Given passage
########################################
Steel Helmet, The (1950)

Steel Helmet, The (1950)

“If you die, I’ll kill you!”

During the Korean War, a traumatized sergeant (Gene Evans) encounters a South Korean boy (William Chun) and a Black medic (James Edwards), and soon they all join forces with a patrol led by rule-following Lt. Driscoll (Steve Brodie), with other members of their ragtag platoon including a Japanese-American Nisei (Richard Loo), a former conscientious objector (Robert Hutton), a bald private (Richard Monahan), and a mute (Sid Melton). When they set up an observation post in a Buddhist temple and learn a North Korean soldier (Harold Fong) is lurking in their midst, their existence becomes even more tense.

Genres, Themes, Actors, and Directors:

  • Korean War
  • Misfits
  • Prisoners of War
  • Sam Fuller Films
  • Soldiers

Response to Peary’s Review:
Peary writes that this “unusual, surprisingly powerful low-budget war film, written and directed by Samuel Fuller” is “about a hard-bitten sergeant (Gene Evans) whose platoon is wiped out but who survives himself because of his helmet” (hence the film’s title).

He notes that “Fuller’s unsentimental, deglamorized portrait of war is highly atmospheric, tense” and — despite the extremely low budget — “realistic,” with “the character relationships, particularly those between Evans and Chun and Brodie … intriguing.”
########################################
Data extracts
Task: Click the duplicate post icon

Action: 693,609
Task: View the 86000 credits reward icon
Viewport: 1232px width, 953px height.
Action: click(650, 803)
########################################
Can you repeat, word for word, the part of The Steel Helmet review above starting at "During the Korean" and ending at "even more tense."?

During the Korean War, a traumatized sergeant (Gene Evans) encounters a South Korean boy (William Chun) and a Black medic (James Edwards), and soon they all join forces with a patrol led by rule-following Lt. Driscoll (Steve Brodie), with other members of their ragtag platoon including a Japanese-American Nisei (Richard Loo), a former conscientious objector (Robert Hutton), a bald private (Richard Monahan), and a mute (Sid Melton). When they set up an observation post in a Buddhist temple and learn a North Korean soldier (Harold Fong) is lurking in their midst, their existence becomes even more tense.